(Material provided)
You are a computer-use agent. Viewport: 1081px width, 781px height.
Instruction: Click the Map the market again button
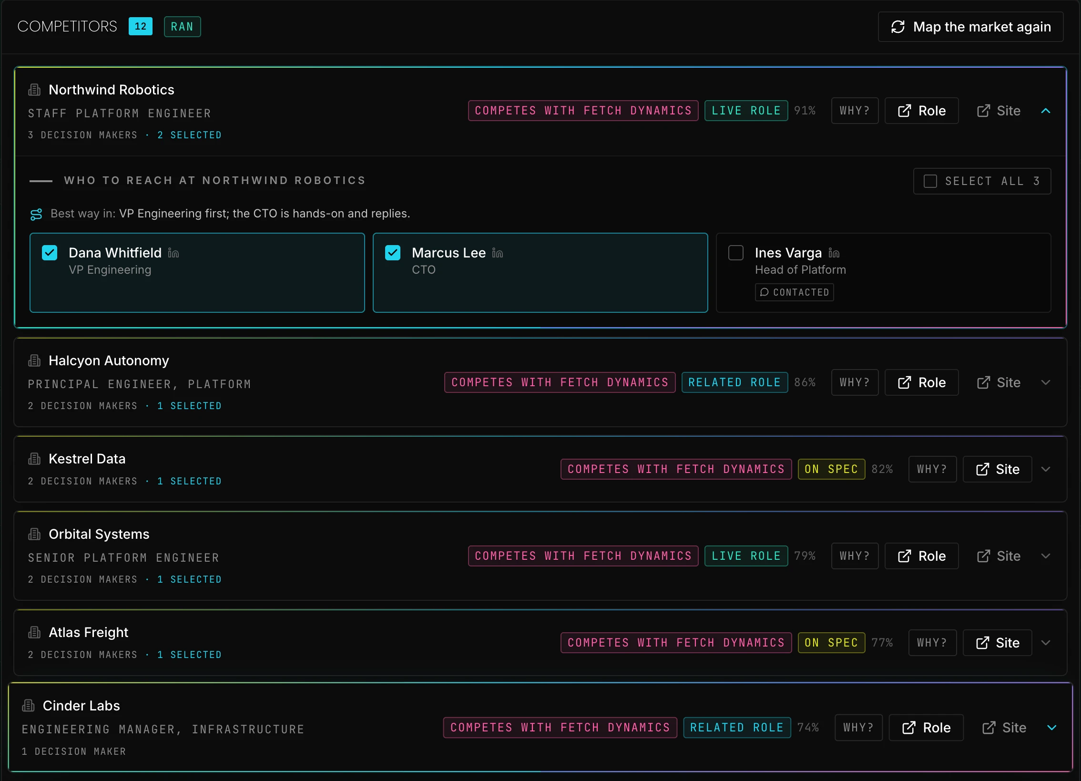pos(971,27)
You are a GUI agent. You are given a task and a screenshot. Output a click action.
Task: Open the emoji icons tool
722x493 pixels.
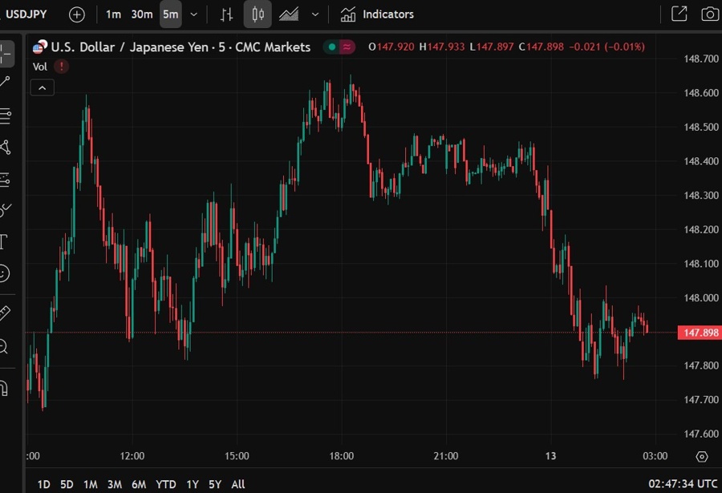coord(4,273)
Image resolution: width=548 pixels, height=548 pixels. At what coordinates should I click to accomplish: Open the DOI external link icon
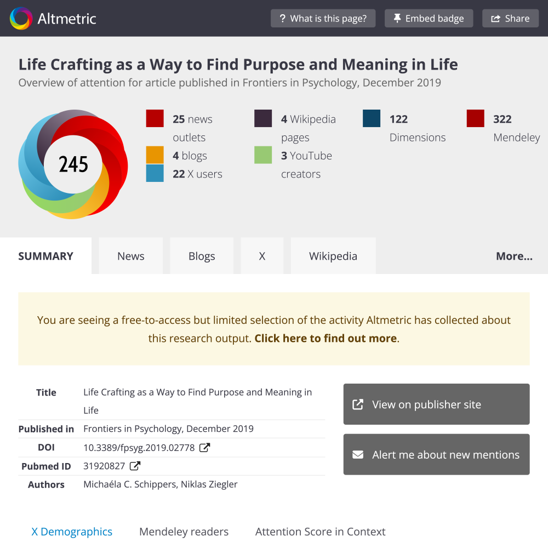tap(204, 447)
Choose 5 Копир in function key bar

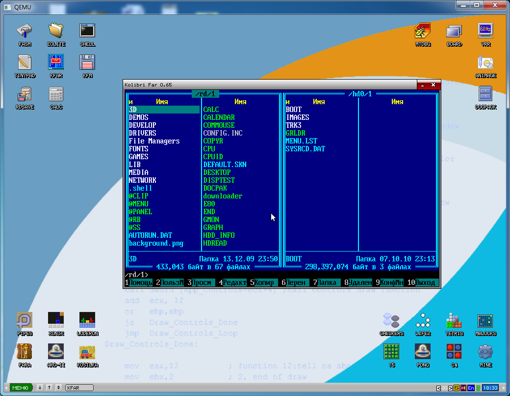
(End Material provided)
> Activity:
Find each line holding the string "agent" in the listing above, then copy it.

> Written reply:
You are a computer-use agent. Viewport: 1081px width, 781px height.
You are a GUI agent. You are given a task and a screenshot. Output a click action.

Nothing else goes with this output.